Gli amici di Assange hanno cominciato a mandargli oggetti che avrebbero potuto aiutarlo a sopportare meglio quella vita da recluso. Il regista Ken Loach gli ha regalato un tapis roulant, un altro amico un pallone da calcio, altri un lampada abbronzante che compensasse la mancanza di esposizione al sole. Assange l’ha usata per la prima volta poco prima della sua apparizione al balcone dell’ambasciata, un anno fa. Aveva sbagliato le regolazioni dell’apparecchio e il suo volto era per metà pallido e per l’altra metà rosso come un’aragosta o «come una vittima di Cernobil», ha detto infelicemente a Sarah Oliver. Prima di uscire sul balcone, dove le televisioni di tutto il mondo lo aspettavano, si è sottoposto a una seduta di make-up che nascondesse le scottature sotto un po’ di fondotinta.
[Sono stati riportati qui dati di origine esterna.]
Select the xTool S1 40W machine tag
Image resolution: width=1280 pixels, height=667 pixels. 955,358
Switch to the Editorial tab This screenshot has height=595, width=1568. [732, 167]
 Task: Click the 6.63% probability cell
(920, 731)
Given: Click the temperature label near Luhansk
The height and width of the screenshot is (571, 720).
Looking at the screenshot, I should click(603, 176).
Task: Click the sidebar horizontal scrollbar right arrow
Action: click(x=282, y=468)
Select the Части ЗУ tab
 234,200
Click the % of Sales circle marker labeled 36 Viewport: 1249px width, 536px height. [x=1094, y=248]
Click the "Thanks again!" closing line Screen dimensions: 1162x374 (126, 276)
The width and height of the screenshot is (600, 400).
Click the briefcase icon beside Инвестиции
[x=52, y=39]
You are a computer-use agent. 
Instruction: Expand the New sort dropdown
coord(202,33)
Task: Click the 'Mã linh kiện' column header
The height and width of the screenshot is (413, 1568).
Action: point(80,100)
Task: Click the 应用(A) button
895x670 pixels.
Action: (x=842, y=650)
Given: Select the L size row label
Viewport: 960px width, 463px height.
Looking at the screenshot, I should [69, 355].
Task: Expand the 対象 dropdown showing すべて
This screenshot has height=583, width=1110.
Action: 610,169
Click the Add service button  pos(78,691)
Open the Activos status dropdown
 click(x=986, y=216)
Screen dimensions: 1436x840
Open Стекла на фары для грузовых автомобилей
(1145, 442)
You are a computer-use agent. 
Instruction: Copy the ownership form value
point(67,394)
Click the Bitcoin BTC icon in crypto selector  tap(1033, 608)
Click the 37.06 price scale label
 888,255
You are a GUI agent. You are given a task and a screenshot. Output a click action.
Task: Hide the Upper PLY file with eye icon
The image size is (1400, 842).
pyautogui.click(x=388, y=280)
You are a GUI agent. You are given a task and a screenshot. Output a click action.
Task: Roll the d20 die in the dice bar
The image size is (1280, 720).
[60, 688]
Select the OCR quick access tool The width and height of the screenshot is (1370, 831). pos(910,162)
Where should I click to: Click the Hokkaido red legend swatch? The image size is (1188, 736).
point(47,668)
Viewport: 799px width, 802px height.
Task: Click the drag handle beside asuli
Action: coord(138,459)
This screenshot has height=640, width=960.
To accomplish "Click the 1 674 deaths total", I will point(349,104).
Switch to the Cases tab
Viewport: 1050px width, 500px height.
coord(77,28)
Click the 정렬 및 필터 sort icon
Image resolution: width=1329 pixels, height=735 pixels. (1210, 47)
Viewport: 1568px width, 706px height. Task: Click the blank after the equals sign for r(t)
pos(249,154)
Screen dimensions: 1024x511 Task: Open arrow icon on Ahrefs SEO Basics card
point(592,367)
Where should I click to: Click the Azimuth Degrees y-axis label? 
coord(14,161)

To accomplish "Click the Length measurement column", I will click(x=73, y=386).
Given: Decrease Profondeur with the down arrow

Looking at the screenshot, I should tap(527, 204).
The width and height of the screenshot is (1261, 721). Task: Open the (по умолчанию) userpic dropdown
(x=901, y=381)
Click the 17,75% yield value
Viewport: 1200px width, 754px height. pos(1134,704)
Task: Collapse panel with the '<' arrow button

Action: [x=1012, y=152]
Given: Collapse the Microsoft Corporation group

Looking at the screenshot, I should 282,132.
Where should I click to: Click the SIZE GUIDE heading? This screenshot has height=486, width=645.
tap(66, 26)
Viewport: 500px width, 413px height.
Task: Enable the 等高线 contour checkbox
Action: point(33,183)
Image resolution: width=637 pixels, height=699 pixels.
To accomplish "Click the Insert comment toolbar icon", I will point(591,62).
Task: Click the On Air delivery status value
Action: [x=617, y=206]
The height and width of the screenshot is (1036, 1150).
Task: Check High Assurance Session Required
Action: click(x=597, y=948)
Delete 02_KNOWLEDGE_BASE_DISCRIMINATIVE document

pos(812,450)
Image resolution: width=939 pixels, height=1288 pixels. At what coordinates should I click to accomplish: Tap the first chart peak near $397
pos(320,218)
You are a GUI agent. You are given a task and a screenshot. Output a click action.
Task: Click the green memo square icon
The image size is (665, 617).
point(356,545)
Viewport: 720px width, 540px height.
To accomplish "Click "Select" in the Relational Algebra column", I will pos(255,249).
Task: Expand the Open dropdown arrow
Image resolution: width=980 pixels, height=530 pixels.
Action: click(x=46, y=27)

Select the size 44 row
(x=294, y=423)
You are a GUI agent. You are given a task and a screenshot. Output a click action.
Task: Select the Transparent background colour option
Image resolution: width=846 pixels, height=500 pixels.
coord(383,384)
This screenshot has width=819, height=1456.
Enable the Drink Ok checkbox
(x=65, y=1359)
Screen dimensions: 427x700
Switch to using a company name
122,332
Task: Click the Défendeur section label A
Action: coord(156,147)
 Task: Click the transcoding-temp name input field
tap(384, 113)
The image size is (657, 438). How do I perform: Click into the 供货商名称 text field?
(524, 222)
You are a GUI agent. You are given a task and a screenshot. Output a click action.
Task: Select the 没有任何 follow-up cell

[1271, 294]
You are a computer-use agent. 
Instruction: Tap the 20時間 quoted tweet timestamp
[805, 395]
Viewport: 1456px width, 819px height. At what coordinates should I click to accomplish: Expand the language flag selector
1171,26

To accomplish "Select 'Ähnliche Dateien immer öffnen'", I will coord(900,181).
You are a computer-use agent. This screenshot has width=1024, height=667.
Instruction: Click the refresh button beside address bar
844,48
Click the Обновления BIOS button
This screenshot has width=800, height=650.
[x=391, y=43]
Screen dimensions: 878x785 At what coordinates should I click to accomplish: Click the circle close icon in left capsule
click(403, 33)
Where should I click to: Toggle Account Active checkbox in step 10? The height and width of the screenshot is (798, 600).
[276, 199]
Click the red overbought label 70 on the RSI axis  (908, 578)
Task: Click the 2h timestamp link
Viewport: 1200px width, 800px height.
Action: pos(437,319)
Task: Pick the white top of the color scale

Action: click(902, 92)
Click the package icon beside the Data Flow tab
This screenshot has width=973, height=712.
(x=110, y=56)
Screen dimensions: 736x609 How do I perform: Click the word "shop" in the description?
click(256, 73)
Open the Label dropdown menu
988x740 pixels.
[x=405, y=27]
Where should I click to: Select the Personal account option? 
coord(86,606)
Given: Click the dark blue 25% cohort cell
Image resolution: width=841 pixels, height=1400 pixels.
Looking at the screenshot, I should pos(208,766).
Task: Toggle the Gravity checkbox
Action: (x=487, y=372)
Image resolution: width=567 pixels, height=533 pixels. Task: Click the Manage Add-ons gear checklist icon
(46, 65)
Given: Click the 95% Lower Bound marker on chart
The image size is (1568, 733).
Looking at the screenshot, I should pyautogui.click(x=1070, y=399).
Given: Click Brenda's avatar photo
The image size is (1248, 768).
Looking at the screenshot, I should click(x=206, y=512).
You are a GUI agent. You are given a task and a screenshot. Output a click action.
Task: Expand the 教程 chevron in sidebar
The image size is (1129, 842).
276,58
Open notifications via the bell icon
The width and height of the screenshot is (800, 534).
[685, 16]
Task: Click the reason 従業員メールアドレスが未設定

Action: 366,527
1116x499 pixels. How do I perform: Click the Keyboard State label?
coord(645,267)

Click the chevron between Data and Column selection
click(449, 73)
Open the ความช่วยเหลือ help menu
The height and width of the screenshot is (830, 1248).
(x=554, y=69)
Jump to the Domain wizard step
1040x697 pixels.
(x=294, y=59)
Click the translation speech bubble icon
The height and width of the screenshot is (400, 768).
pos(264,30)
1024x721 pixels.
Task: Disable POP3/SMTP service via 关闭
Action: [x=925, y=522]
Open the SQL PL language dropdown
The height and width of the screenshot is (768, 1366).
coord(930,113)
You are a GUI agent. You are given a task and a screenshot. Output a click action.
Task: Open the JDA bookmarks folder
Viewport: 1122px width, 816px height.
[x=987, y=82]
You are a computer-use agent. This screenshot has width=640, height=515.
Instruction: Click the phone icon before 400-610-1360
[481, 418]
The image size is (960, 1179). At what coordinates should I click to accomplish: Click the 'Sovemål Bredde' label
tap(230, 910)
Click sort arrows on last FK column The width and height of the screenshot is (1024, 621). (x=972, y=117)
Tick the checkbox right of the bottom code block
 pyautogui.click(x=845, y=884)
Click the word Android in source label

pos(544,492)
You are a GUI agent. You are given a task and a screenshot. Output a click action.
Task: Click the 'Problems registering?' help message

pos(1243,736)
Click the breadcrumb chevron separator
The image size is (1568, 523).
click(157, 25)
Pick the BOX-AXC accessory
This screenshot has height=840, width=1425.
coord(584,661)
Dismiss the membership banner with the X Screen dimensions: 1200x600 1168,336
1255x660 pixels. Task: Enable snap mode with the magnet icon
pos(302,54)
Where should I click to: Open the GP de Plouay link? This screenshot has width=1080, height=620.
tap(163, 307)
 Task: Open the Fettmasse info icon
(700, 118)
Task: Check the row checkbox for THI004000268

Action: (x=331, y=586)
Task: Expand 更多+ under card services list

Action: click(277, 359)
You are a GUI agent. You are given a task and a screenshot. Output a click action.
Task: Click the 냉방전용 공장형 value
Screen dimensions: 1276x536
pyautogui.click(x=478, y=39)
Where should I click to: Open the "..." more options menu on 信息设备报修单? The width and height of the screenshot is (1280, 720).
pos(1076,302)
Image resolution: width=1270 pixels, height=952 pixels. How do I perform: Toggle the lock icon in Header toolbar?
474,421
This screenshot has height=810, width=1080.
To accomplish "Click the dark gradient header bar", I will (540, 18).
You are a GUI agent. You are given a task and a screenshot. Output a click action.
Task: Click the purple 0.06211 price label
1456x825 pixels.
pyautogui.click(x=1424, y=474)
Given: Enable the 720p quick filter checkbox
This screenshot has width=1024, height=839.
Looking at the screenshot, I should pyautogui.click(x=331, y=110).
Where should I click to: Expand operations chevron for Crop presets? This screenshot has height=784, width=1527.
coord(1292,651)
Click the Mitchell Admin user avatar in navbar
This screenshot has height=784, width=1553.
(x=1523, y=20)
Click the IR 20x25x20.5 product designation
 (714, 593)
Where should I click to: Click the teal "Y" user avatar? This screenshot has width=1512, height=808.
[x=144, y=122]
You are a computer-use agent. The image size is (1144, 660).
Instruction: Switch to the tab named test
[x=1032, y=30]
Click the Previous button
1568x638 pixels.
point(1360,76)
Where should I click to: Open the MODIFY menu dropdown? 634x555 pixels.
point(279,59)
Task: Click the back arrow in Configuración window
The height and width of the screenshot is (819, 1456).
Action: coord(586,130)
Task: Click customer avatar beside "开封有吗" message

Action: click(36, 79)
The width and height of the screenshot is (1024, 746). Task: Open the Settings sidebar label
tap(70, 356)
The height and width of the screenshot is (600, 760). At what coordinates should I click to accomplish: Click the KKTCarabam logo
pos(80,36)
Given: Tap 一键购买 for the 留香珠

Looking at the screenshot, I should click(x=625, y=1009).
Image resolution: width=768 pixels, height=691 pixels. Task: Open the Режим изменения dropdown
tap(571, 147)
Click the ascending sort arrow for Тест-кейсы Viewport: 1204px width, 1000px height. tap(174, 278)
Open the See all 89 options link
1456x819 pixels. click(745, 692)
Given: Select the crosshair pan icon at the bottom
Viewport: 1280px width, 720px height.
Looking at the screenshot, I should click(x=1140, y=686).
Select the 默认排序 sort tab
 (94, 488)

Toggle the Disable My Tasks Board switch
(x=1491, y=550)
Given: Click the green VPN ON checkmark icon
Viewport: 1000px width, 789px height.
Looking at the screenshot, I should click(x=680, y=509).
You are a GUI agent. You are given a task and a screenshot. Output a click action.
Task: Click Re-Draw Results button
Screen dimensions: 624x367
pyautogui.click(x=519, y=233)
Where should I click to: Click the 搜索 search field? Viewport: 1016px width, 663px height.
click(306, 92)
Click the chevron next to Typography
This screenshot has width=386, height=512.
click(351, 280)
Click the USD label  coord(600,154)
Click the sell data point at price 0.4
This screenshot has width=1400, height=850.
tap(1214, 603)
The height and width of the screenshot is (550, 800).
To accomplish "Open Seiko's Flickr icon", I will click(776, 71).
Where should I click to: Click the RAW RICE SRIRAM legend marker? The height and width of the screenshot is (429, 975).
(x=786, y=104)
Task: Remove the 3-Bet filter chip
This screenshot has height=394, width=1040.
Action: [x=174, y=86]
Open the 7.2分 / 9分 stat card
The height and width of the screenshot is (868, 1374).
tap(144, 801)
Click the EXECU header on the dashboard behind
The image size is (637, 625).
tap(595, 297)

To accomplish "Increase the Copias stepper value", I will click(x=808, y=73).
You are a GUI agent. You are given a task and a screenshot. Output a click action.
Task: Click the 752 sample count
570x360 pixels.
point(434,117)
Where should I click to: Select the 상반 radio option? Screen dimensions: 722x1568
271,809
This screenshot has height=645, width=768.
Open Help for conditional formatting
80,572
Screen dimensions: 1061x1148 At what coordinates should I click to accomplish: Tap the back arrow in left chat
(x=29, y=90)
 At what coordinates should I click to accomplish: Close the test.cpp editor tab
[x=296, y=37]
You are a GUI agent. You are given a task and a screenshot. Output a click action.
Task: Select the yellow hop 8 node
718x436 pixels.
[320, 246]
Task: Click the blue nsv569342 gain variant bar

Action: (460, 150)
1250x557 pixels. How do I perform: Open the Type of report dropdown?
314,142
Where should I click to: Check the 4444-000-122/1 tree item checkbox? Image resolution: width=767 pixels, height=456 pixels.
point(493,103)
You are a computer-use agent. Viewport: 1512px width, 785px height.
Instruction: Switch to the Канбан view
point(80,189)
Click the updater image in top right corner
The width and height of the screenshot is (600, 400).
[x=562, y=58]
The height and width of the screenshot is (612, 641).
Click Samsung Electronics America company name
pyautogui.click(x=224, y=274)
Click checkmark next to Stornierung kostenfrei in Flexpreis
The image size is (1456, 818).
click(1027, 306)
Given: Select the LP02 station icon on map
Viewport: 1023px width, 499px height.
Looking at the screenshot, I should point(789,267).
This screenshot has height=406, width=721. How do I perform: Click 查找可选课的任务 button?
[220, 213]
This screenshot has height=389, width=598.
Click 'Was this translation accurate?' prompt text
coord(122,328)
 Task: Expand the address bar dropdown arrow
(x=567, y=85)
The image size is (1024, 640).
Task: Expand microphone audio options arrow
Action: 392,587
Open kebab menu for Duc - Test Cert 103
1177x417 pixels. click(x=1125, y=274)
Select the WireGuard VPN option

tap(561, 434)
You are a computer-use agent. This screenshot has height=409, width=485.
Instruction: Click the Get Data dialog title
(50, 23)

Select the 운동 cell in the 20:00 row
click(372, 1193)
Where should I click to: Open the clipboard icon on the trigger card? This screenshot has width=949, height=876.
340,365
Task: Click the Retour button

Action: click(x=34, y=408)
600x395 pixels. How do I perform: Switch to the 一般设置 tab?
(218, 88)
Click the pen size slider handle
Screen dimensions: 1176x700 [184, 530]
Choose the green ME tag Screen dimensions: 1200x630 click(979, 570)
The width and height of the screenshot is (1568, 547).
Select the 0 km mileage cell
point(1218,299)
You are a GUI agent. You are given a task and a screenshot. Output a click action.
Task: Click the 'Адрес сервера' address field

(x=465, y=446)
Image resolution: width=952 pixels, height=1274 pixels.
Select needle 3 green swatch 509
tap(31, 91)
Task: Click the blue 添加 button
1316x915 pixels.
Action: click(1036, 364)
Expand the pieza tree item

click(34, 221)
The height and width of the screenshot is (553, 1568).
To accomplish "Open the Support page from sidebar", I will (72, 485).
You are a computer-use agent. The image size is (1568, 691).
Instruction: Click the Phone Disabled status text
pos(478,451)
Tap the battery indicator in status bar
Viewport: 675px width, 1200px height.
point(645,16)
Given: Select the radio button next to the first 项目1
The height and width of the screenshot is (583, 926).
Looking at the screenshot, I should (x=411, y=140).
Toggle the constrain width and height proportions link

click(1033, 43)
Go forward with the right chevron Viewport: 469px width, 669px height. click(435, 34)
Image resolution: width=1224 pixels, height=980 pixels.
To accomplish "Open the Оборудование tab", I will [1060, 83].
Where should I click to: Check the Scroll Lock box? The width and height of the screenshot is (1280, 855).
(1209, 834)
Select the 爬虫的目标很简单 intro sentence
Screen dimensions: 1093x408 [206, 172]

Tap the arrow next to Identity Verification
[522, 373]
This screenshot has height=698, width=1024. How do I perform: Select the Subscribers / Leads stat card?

Nelle poche ore libere da telefoni e computer, Assange gioca da solo a calcio nel corridoio dell’ambasciata con il pallone che gli hanno regalato. Prima dei problemi al cuore, correva per cinque chilometri al giorno sul tapis roulant di Ken Loach. Guarda molta televisione e film che scarica dal web: tra i suoi preferiti, le «Idi di marzo» di George Clooney e una storia sui diritti civili degli aborigeni australiani: «This Is How You’ll Make Yor Bed In Prison». Non si perde una puntata di «West Wing», o degli altri sceneggiati televisivi sulla conquista del potere in America nei quali si cita il suo WikiLeaks come un nemico da abbattere, il più pericoloso di tutti, perché ha tolto il velo che proteggeva il re e l’ha mostrato nudo. Di fianco al letto, ha raccontato, tiene un dispositivo di emergenza così misterioso che ha proibito alla Oliver di descriverlo nei suoi articoli.
Non si può vivere così per due anni senza uscire di senno, e per Assange è arrivato il momento di andarsene. Non si sa come né quando lo farà. Ma se il potere lo insegue e lui cerca di scappare, la gente starà dalla sua parte, come sempre è avvenuto.